Poland to ask voters if they want 'thousands of illegal immigrants from the Middle East and Africa'
Officials also said that the referendum will include questions about privatizing state-owned enterprises and whether they support raising the retirement age.
The Polish government is planning a referendum to ask voters whether they are in favor of accepting "thousands of illegal immigrants from the Middle East and Africa" under a European Union relocation plan, Polish Prime Minister Mateusz Morawiecki said Sunday.
More than a million Ukrainian refugees, who are mostly white and Christian, are in Poland, but officials have opposed Muslim refugees and those from different cultures.
Morawiecki announced the referendum question on social media, signaling that his party, Law and Justice, is looking to make migration a prominent issue ahead of the October parliamentary election, according to The Associated Press.
Focusing on migration helped the conservative Law and Justice party take power in 2015.
The Polish government hopes the referendum will be held alongside the parliamentary election on Oct. 15. The question, according to Morawiecki, will be: "Do you support the admission of thousands of illegal immigrants from the Middle East and Africa under the forced relocation mechanism imposed by the European bureaucracy?"

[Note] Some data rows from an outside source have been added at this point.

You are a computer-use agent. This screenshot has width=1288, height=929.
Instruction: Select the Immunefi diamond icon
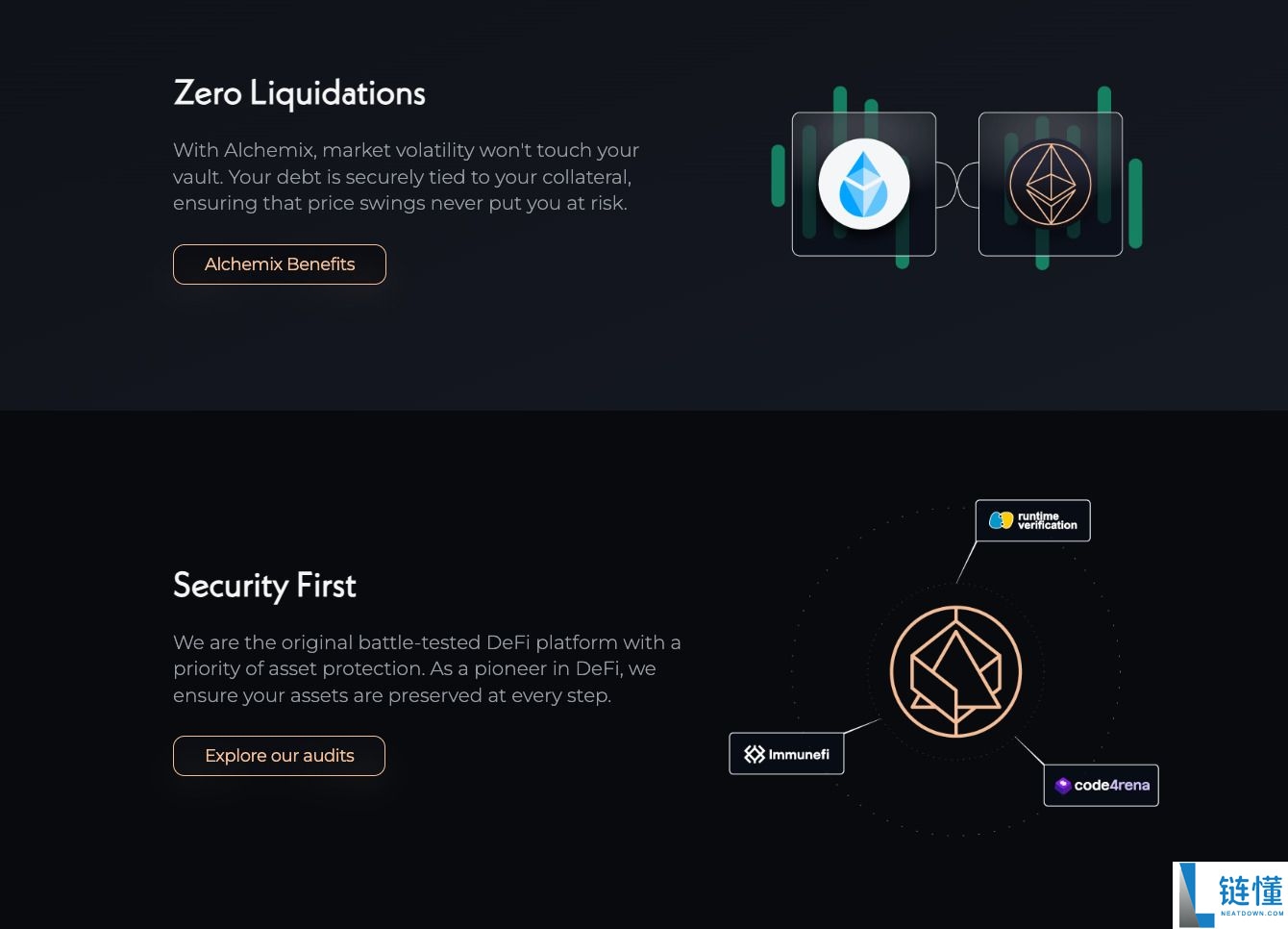pos(755,753)
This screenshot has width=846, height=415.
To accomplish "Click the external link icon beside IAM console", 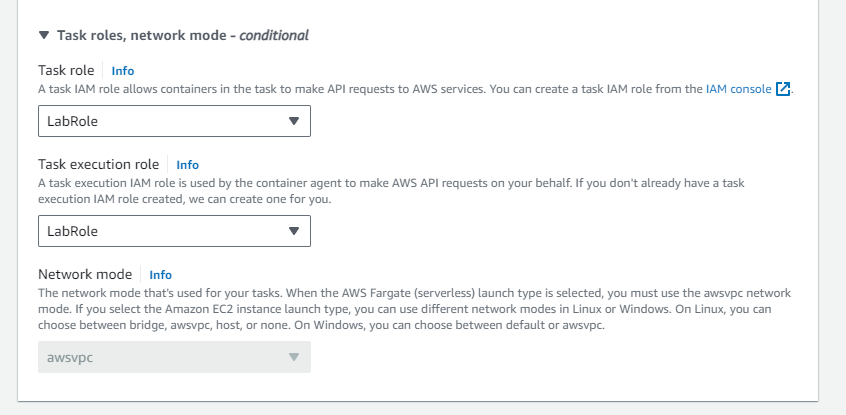I will 783,89.
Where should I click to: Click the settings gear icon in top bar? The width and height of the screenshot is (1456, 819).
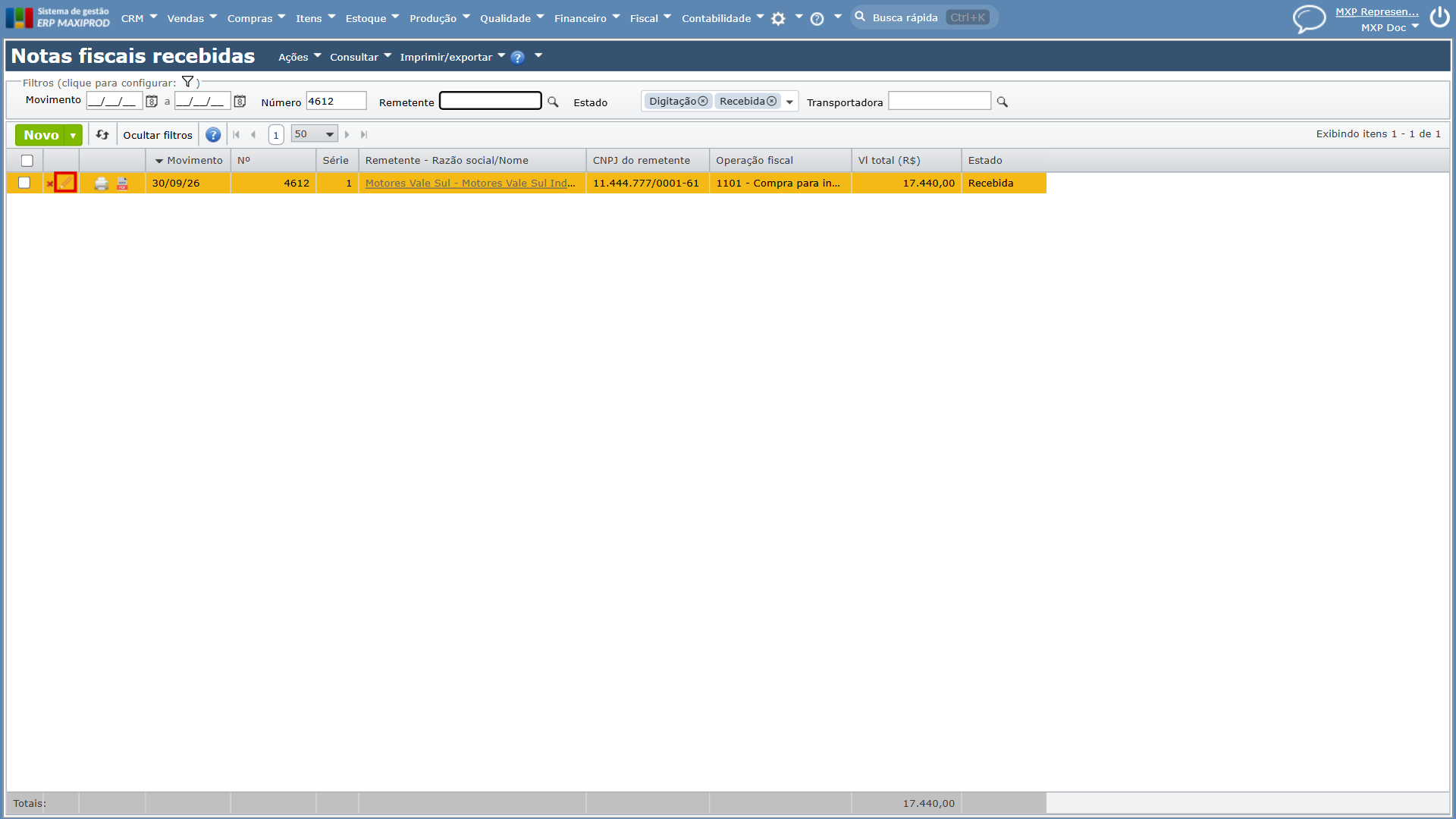778,19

Officials have also recently said that the referendum will include questions about privatizing state-owned enterprises and whether they support raising the retirement age, which was lowered under the Law and Justice Party to 60 for women and 65 for men.
The proposed referendum question about migrants comes eight years after Europe's asylum system collapsed when more than one million migrants, mostly fleeing the Syrian Civil War, entered the European Union and overwhelmed reception facilities in Greece and Italy. The 27 members of the EU have argued ever since about which nations should take responsibility for the unauthorized migrants.